Dakar, 18 août (SL-INFO) – Le laboratoire du centre de santé de Kédougou traverse une crise d’infrastructure particulièrement inquiétante. Inauguré en 2008, l’édifice porte aujourd’hui les stigmates d’un délabrement avancé, caractérisé par des fissures béantes sur les structures portantes, des installations hors d’âge et de récurrentes infiltrations d’eau.

La situation vire au cauchemar à chaque averse. Les précipitations s’infiltrent directement à l’intérieur des locaux, contraignant les techniciens biologistes à interrompre brutalement les examens biomédicaux et à attendre la fin de l’orage pour reprendre les analyses. Une précarité qui préoccupe au plus haut point la direction de la structure, tant ce pôle technique s’avère névralgique dans la chaîne de prise en charge clinique et le diagnostic médical.

Face à cette dégradation continue, le Secrétaire général et exécutif du Comité de développement sanitaire (CDS), Abdoulaye Barro, est monté au créneau pour alerter les décideurs régionaux et étatiques. Ce dernier a précisé que la remise en état des lieux dépasse largement les moyens propres de sa structure. Selon le devis technique arrêté par le CDS, l’enveloppe requise pour les travaux de réhabilitation s’élève à environ 2,5 millions de francs CFA, un montant que le comité est incapable de mobiliser en solitaire.
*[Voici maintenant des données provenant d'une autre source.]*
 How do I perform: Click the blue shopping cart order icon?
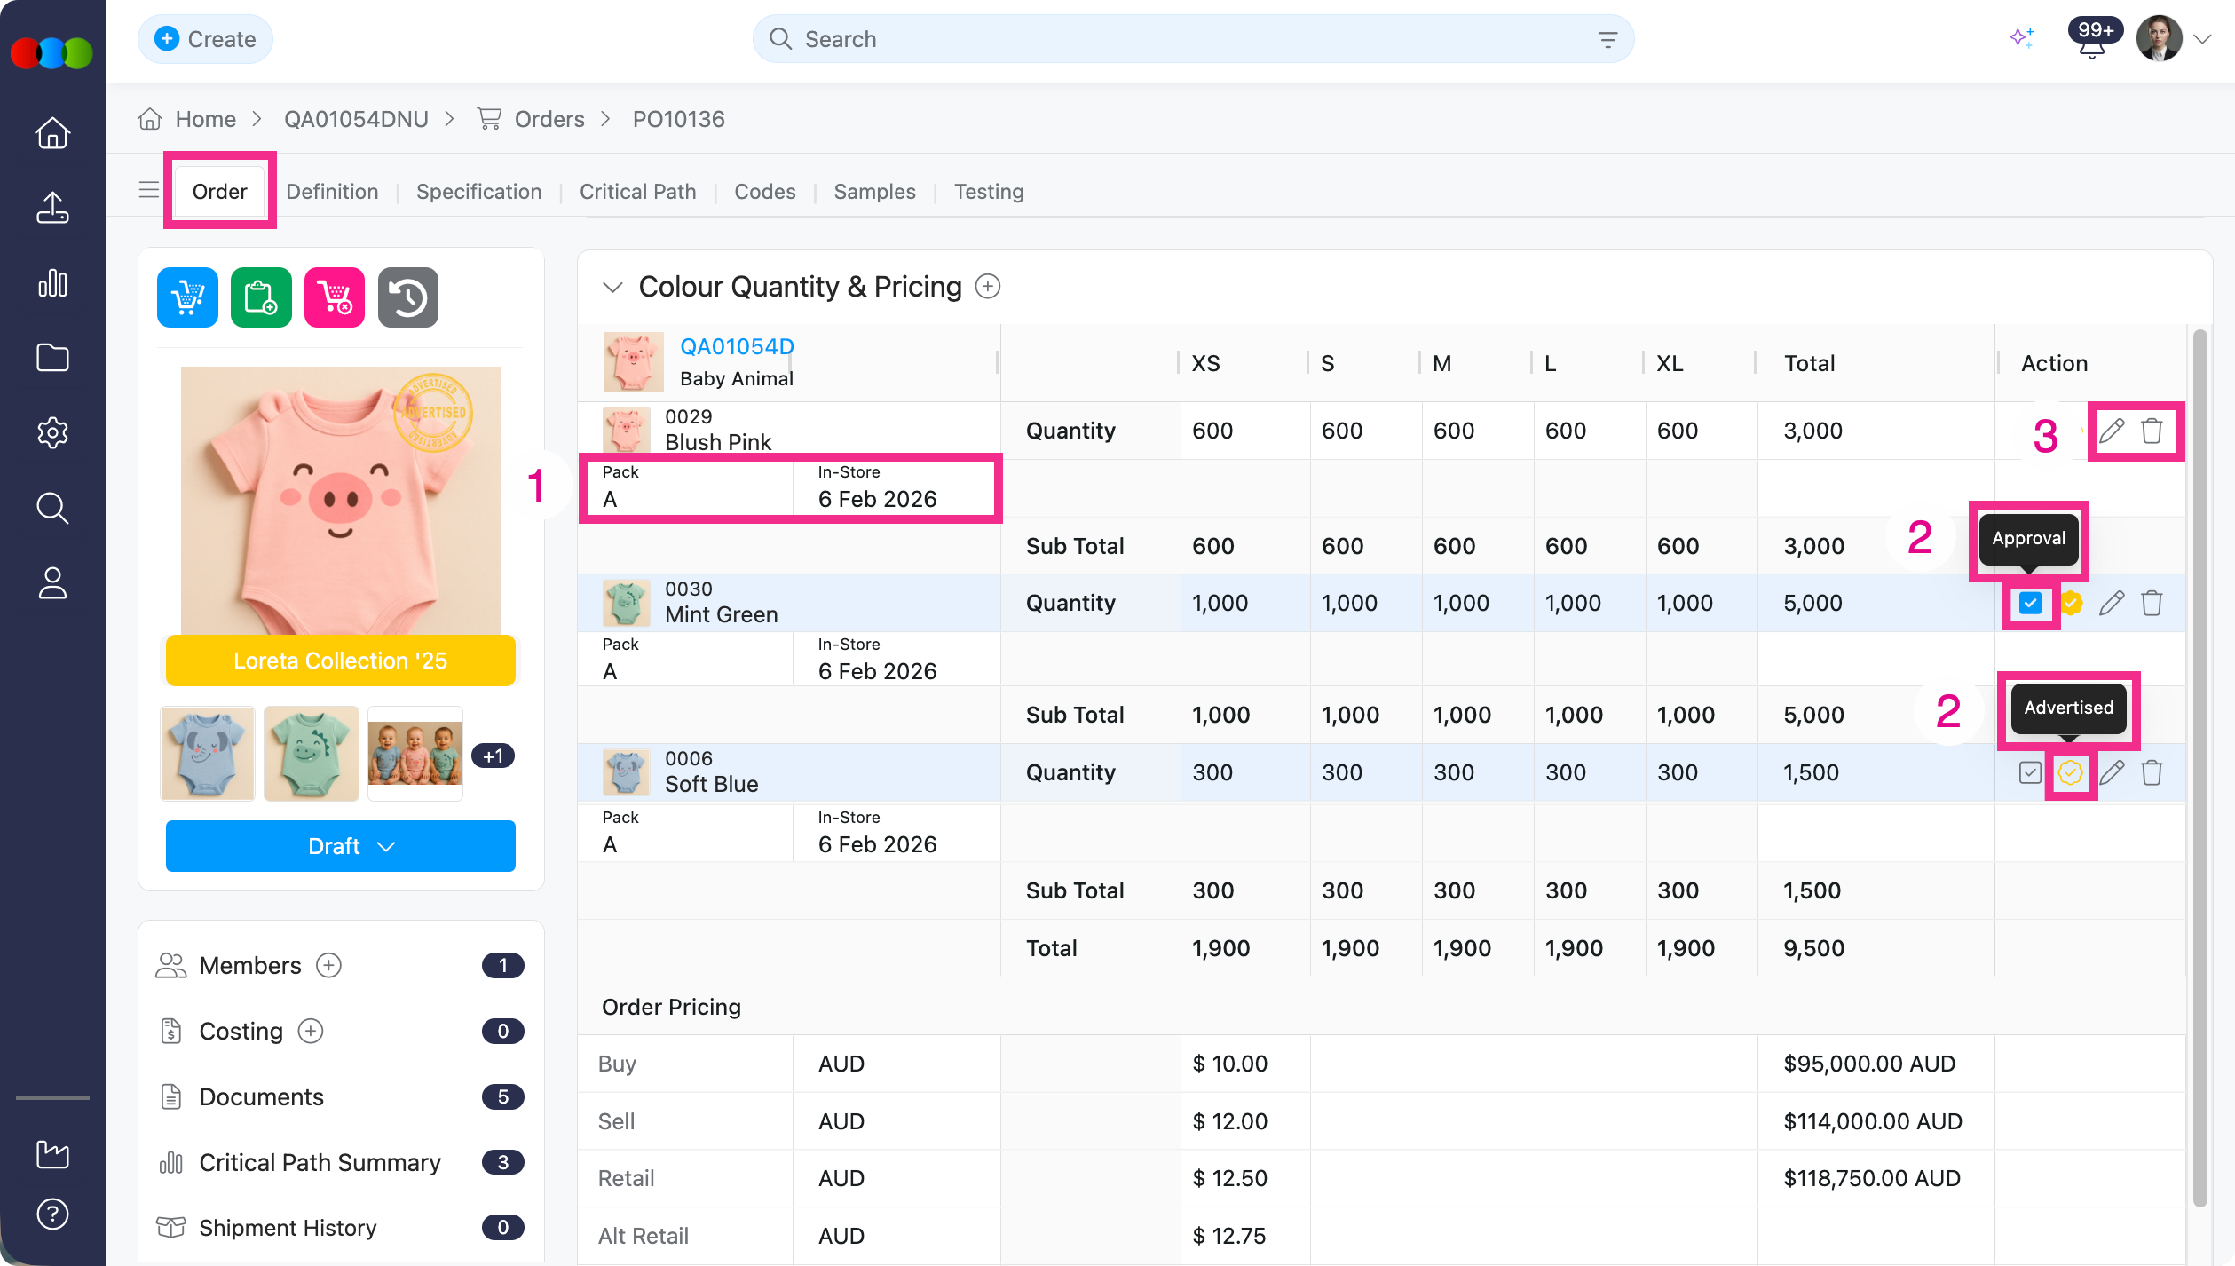pos(187,297)
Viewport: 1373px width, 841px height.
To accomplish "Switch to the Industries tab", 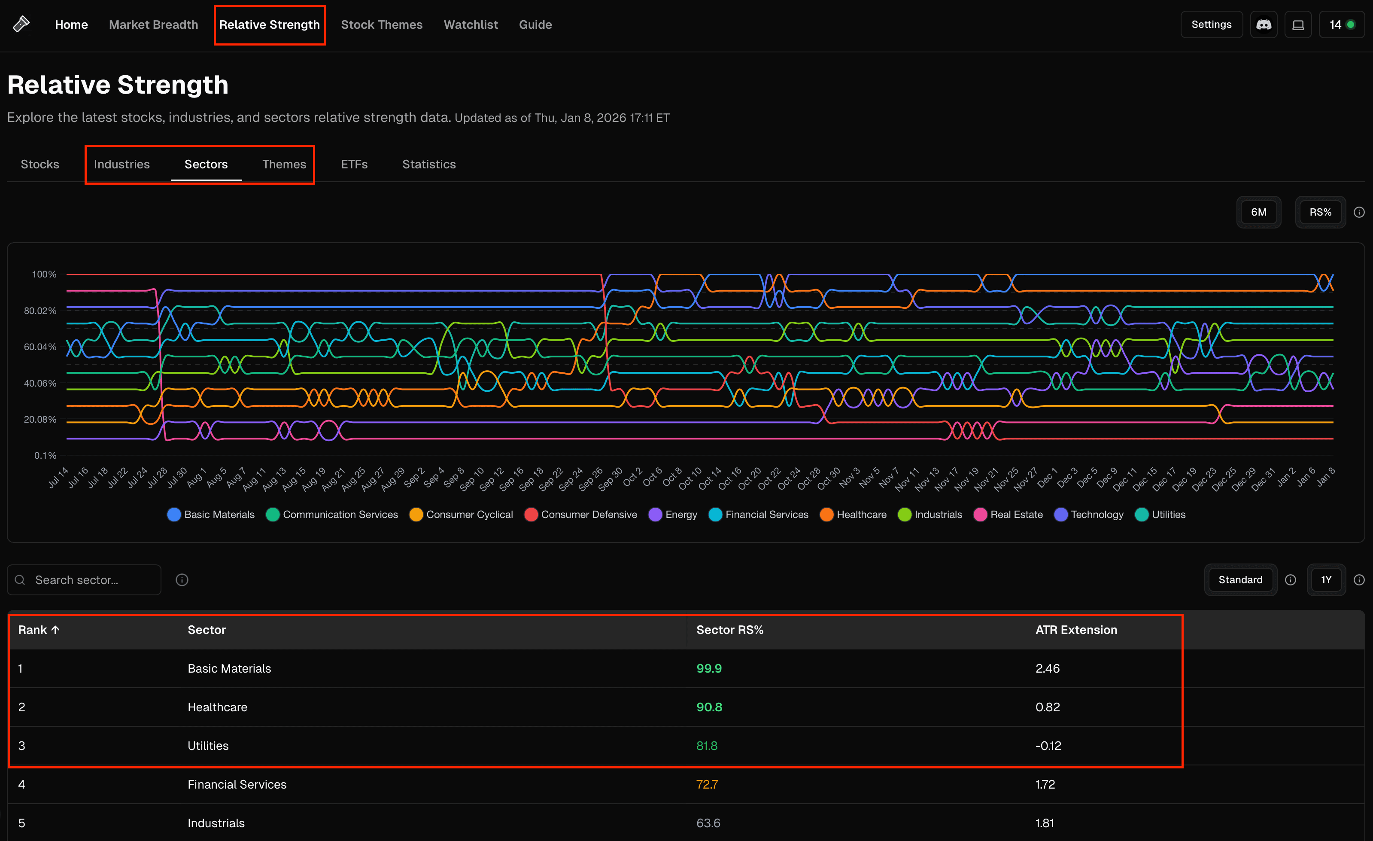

Au-delà de la fragilité des murs, c’est la permanence de l’offre de soins et la sécurité sanitaire des usagers qui se trouvent compromises dans cette zone frontalière. Les coupures d’activité provoquées par les intempéries risquent d’aggraver le parcours de soins des malades en quête de bilans d’urgence. Le personnel médical et la gestion de l’établissement réclament donc un arbitrage financier immédiat des autorités compétentes pour rénover le bâtiment et garantir un service public de santé décent.